Leveraging deep learning to learn optimal features of antibody recognition

Abstract

AI-guided protein engineering is revolutionizing the development of vaccines and immune therapies. However, the majority of vaccine developments still rely on conventional old-fashioned methods that demand significant experimental effort and time. In this thesis, we present a pipeline that employs protein language models (PLMs), a novel class of deep learning neural networks, to optimize interactions between proteins and antibodies, enabling the precise proposal of mutations to modulate immunogenicity.

The pipeline integrated experimental data from the SARS-CoV-2 receptor binding domain (RBD), which was obtained using the yeast surface display technique. Through a labeling method, protein sequences were classified into two groups based on their antibody binding affinity: “binders” and “non-binders”. These two datasets were used to train multiple PLMs employing two strategies: pre-training models from scratch using the experimental data, and fine-tuning previously pre-trained models with the same dataset. This design enabled us to investigate the impact of different architectures and data on the diversity and specificity of the proposed mutations.

→ **YOUR GOAL**: Continue the thesis abstract on deep learning for antibody recognition, starting after its final sentence.

→ **EXTRACTED INFORMATION**:
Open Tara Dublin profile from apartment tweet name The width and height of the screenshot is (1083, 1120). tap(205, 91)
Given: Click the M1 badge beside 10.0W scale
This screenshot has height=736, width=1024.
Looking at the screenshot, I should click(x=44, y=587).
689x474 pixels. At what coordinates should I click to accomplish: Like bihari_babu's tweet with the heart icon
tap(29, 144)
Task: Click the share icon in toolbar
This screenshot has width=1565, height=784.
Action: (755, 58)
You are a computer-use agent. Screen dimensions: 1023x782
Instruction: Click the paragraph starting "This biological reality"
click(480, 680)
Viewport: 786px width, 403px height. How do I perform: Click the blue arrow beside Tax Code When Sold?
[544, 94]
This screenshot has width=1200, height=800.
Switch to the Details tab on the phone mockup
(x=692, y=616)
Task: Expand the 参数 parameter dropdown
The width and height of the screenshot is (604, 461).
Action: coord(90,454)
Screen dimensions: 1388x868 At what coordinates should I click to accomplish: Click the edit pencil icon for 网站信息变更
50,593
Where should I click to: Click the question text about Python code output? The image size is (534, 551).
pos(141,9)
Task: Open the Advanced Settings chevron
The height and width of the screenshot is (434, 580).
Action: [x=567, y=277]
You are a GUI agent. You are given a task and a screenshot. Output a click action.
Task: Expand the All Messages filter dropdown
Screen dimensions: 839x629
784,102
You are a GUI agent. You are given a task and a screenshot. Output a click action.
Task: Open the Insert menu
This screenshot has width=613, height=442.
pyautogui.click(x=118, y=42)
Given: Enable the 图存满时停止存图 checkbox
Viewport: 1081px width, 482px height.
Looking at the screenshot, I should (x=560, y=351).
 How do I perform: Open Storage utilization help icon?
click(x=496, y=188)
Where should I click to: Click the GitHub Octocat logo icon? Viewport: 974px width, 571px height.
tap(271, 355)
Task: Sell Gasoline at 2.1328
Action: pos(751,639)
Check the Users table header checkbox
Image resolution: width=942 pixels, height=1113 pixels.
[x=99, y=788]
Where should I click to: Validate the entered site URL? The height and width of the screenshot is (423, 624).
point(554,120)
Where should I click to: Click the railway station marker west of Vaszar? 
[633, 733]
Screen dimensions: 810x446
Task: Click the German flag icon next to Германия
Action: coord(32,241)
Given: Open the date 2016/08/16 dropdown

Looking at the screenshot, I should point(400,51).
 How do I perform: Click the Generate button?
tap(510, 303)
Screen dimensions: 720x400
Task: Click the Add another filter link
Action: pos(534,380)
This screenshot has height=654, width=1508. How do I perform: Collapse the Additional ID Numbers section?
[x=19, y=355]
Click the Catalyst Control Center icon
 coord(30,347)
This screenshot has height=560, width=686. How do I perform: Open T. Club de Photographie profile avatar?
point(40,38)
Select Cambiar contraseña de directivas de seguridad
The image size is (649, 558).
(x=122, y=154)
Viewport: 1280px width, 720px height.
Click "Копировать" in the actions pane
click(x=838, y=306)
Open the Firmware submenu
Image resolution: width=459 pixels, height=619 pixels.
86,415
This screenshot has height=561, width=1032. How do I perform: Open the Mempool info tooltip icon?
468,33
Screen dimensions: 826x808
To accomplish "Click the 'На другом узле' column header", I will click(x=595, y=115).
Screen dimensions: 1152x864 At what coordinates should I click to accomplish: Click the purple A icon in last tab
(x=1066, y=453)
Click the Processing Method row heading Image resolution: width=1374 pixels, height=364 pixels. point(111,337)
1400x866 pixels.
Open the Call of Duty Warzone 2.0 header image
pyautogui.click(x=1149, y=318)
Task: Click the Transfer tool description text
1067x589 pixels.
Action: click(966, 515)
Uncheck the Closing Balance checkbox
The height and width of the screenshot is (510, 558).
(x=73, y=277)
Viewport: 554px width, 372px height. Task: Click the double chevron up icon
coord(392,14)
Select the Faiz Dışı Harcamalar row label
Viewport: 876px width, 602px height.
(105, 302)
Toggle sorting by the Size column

→ **EXERCISE ANSWER**:
The results showed that each group of models (“binder” and “non-binder”) could identify mutations that could modulate immunogenicity with antibodies at highly consistent positions and similar frequencies, albeit with variability in the proposed amino acids depending on the model architecture.

In the next steps, these PLMs will be applied to identify specific mutations in different SARS-CoV-2 strains (Wuhan, Omicron, Delta, etc.) RBDs sequences, to optimise its interaction with antibodies. The suggested mutations will be computationally evaluated in terms of structural and biophysical feasibility and subsequently experimentally validated by ELISA assays, cross-reactivity and neutralisation tests to measure their effectiveness in modulating the immune response.

The innovation of this AI-driven mutation pipeline could provide a powerful tool to enhance the public health response to rapidly mutating pathogens, such as HIV or influenza, by accelerating the development of next-generation immunotherapies and improving their precision and efficacy.